Vincent van Gogh (1853–1890), Dutch, Dutch post-Impressionist painter Vincent van Gogh, born in Zundert, Netherlands, revolutionized modern art with his emotive brushwork and vivid color palettes. Despite a turbulent life marked by mental illness and poverty, he produced over 2,000 artworks, including masterpieces like The Starry Night and Sunflowers. His career began in earnest at age 27 after abandoning earlier pursuits in art dealing and religious ministry. Van Gogh’s work, initially dismissed as chaotic, later became foundational to Expressionism and Fauvism. He died by suicide at 37, leaving a legacy that reshaped 20th-century art.

Artwork Story

Vincent van Gogh’s ‘View of Arles with Irises’ bursts with the restless energy of the Provençal countryside, where the artist found both solace and creative fire. Swirling brushstrokes carve paths through fields of violet irises, their petals trembling under a sky alive with movement—not quite blue, not quite green, but something wilder. Beyond them, the rooftops of Arles huddle like drowsy cats, their warm ochre tones a quiet counterpoint to nature’s riot. Van Gogh painted this during a period of intense productivity, his hands translating the electric buzz of sunlight into thick, urgent daubs of paint that seem to vibrate off the canvas.

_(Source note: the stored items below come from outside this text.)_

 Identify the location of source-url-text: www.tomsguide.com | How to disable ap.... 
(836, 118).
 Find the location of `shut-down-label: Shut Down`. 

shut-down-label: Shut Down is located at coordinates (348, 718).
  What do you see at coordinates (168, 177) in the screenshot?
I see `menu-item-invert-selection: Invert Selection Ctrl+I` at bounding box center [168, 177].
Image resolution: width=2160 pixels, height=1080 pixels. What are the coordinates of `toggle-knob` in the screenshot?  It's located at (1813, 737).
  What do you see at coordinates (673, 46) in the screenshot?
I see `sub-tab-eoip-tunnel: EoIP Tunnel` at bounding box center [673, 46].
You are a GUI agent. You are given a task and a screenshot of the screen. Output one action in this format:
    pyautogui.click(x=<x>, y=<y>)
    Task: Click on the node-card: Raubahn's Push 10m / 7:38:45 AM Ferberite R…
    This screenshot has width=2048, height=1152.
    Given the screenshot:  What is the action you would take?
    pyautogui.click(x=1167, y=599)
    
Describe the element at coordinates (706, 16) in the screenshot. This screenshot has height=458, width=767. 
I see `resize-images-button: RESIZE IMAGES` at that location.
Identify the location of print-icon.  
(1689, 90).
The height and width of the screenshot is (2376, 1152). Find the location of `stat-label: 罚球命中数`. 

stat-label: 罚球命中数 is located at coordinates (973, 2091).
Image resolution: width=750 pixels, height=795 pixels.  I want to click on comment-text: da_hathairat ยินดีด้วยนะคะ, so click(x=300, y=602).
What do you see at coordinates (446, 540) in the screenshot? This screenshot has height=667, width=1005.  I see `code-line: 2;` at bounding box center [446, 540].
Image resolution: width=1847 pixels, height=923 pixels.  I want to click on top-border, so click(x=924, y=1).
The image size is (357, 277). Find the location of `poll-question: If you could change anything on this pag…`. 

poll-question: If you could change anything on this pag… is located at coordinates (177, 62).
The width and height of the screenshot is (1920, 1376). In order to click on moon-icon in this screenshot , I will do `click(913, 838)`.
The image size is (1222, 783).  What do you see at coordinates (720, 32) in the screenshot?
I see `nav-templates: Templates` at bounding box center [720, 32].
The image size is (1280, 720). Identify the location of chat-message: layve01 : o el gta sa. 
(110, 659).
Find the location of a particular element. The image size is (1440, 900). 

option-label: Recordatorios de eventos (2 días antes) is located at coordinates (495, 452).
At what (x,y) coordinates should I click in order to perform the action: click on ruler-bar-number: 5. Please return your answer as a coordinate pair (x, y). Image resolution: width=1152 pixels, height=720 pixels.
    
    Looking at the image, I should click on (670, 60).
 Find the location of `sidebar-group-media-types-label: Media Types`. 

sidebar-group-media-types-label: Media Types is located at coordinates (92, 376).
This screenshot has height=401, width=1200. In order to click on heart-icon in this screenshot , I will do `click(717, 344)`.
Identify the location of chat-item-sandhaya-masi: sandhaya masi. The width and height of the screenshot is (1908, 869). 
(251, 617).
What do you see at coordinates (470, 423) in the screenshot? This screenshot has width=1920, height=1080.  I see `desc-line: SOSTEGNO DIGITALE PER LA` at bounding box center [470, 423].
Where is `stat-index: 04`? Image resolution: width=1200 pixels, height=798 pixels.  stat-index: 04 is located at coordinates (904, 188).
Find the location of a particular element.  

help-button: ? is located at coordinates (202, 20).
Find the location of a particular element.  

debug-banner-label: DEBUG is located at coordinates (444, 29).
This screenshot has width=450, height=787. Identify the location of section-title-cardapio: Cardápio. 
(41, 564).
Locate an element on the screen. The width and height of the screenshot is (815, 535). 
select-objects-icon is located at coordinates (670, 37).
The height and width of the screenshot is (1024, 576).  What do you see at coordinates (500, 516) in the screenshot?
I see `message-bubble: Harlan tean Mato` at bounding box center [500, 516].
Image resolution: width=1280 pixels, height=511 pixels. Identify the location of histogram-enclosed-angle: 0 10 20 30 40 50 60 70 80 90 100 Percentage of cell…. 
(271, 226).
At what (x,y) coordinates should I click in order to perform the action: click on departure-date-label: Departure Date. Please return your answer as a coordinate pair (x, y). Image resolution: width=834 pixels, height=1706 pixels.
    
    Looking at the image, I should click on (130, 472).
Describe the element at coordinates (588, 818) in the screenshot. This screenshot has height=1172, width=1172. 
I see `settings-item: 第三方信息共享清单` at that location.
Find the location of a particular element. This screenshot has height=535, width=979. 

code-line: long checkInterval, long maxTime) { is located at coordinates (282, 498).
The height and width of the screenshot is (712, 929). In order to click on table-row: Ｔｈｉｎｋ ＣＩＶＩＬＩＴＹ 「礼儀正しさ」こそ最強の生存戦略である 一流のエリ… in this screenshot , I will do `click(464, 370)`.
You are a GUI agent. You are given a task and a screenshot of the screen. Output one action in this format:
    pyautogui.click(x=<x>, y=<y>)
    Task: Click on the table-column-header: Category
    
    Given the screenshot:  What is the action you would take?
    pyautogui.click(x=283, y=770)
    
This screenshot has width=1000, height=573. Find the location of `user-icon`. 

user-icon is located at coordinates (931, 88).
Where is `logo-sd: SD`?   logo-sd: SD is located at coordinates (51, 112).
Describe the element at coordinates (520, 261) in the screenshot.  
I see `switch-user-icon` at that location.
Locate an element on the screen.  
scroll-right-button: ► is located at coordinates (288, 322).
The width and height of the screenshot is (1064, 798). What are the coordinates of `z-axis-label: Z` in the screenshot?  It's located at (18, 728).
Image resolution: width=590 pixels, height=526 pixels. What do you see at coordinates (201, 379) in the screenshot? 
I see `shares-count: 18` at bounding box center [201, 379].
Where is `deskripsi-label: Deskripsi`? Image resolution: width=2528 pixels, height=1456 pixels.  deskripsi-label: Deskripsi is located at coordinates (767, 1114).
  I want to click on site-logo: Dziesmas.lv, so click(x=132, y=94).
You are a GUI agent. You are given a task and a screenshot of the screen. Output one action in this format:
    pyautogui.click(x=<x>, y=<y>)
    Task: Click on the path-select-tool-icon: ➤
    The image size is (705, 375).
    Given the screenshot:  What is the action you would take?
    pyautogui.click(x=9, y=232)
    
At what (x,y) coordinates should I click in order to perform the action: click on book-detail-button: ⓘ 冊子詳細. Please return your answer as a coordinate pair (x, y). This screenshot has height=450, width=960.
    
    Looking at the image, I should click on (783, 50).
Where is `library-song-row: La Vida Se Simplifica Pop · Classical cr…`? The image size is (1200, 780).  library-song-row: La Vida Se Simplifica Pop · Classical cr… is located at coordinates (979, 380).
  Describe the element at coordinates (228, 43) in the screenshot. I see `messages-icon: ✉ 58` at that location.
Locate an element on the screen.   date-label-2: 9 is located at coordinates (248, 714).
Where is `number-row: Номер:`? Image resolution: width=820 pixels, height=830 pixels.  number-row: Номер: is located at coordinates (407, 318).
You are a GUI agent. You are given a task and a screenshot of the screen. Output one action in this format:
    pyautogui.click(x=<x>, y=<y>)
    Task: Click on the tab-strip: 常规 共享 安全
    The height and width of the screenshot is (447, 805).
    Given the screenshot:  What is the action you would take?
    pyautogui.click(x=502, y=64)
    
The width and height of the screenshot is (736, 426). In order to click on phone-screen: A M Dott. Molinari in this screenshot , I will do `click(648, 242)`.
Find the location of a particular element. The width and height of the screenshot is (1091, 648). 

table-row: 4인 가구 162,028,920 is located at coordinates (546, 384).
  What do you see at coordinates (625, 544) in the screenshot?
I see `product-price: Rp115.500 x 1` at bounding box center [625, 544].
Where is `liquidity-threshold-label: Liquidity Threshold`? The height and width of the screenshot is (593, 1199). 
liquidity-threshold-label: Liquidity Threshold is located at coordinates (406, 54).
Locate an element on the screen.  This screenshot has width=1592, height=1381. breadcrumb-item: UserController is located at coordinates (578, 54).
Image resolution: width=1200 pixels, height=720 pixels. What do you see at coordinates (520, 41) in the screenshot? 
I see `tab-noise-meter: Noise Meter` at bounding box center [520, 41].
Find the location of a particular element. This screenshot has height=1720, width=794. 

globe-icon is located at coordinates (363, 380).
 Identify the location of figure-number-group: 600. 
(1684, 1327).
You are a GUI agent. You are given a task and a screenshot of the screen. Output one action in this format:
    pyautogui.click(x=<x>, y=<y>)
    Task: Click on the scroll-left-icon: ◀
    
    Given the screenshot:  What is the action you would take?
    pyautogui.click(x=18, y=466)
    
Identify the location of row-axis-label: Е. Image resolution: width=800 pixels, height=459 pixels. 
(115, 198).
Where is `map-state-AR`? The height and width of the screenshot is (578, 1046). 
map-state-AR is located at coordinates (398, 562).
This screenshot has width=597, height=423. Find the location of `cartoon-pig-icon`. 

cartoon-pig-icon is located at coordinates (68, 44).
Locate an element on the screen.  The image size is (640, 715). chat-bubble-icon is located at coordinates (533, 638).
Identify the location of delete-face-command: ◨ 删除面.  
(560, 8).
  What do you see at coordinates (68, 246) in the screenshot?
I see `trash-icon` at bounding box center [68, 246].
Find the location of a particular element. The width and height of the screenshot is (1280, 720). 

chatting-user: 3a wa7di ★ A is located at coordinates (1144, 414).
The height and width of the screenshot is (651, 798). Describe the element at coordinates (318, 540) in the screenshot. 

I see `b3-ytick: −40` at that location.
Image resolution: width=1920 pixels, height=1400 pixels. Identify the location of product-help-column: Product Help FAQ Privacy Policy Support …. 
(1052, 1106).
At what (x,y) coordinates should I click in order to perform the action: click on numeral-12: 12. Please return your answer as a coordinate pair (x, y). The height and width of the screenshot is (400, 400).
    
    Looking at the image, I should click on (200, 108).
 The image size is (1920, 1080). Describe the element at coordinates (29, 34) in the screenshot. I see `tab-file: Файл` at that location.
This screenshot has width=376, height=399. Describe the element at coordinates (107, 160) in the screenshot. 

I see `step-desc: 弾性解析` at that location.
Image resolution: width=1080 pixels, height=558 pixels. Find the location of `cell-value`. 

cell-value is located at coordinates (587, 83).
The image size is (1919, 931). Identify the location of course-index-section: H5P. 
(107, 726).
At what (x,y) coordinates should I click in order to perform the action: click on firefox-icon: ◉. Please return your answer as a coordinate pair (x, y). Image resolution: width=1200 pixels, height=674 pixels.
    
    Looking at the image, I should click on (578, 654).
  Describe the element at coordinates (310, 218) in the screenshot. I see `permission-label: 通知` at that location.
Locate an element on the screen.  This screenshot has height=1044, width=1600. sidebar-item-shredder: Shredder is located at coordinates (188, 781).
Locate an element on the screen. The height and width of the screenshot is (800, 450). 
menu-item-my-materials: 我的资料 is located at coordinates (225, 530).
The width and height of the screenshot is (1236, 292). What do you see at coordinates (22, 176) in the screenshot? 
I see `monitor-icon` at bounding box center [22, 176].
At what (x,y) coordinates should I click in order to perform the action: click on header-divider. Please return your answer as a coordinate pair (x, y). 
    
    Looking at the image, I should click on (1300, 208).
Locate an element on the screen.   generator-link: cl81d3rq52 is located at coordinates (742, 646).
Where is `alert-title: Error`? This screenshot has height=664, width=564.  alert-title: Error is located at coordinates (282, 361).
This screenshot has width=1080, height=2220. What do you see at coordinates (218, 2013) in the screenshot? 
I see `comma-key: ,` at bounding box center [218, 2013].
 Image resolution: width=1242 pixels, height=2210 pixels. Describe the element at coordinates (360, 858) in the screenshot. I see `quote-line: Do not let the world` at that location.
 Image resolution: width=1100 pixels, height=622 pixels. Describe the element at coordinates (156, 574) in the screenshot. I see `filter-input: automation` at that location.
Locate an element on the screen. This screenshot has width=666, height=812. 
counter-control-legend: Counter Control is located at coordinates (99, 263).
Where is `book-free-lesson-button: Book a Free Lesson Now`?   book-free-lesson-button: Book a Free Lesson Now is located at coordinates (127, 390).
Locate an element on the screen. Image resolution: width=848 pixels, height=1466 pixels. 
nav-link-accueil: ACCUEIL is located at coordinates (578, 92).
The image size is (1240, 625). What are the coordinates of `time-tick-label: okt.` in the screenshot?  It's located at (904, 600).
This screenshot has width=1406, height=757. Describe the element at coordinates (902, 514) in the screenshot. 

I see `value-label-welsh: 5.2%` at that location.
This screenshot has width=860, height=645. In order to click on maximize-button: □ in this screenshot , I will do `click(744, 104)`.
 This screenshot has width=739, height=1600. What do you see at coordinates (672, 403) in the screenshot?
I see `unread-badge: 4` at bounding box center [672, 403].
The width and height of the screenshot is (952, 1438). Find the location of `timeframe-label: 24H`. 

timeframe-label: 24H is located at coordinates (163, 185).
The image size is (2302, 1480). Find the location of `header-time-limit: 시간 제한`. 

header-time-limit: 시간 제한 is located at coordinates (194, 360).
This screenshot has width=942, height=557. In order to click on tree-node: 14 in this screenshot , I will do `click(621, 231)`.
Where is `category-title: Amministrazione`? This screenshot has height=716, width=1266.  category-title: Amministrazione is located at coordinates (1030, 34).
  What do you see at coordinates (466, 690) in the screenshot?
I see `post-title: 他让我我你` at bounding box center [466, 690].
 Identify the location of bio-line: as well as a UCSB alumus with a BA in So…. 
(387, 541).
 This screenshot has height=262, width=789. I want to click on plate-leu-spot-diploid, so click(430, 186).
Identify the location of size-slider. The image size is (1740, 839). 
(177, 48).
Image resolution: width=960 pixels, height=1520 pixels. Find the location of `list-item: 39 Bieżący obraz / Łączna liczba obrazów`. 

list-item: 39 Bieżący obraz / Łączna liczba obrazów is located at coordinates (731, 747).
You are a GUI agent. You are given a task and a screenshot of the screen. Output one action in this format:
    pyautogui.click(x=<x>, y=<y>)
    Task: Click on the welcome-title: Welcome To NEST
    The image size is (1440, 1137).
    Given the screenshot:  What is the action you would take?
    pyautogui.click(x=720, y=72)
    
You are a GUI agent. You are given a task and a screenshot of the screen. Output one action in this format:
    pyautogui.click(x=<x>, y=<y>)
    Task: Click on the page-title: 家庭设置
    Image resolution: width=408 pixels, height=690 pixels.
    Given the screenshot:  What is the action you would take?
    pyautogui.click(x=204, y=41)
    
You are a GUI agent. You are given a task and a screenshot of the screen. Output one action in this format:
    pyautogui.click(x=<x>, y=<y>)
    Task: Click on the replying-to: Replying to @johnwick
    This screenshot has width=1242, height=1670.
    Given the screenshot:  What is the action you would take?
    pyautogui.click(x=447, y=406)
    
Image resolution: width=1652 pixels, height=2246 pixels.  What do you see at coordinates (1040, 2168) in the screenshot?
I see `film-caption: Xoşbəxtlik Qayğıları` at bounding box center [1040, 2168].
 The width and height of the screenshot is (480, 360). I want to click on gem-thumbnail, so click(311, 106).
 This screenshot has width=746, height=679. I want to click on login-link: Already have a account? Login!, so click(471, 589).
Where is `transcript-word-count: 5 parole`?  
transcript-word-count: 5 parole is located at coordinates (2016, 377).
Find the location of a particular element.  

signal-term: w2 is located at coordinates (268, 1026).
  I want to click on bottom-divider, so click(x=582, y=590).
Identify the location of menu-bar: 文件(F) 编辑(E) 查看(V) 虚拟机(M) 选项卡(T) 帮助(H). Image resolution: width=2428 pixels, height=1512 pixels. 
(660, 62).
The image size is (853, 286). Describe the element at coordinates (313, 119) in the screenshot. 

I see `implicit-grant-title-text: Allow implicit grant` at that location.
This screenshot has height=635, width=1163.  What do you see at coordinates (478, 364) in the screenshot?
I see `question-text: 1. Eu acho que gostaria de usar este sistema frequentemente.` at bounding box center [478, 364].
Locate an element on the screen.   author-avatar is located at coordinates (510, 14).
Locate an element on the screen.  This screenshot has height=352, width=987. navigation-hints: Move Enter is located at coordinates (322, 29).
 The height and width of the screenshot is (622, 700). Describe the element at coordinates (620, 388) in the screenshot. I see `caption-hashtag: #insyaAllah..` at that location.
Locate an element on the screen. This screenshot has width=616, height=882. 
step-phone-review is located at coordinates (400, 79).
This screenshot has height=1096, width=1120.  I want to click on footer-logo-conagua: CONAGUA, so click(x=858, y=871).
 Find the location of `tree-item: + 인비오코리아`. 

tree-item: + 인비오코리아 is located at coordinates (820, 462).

What fascinates here is how the irises dominate yet never overwhelm—their stems lean drunkenly, as if whispering secrets to the wind, while the distant town anchors the composition with geometric calm. You can almost smell the earth baking under that southern sun, feel the artist’s breathless pace as he worked outdoors, chasing the fleeting light. This isn’t just a landscape; it’s a love letter to transience, where every stroke confesses van Gogh’s hunger to hold the world’s beauty before it slipped away.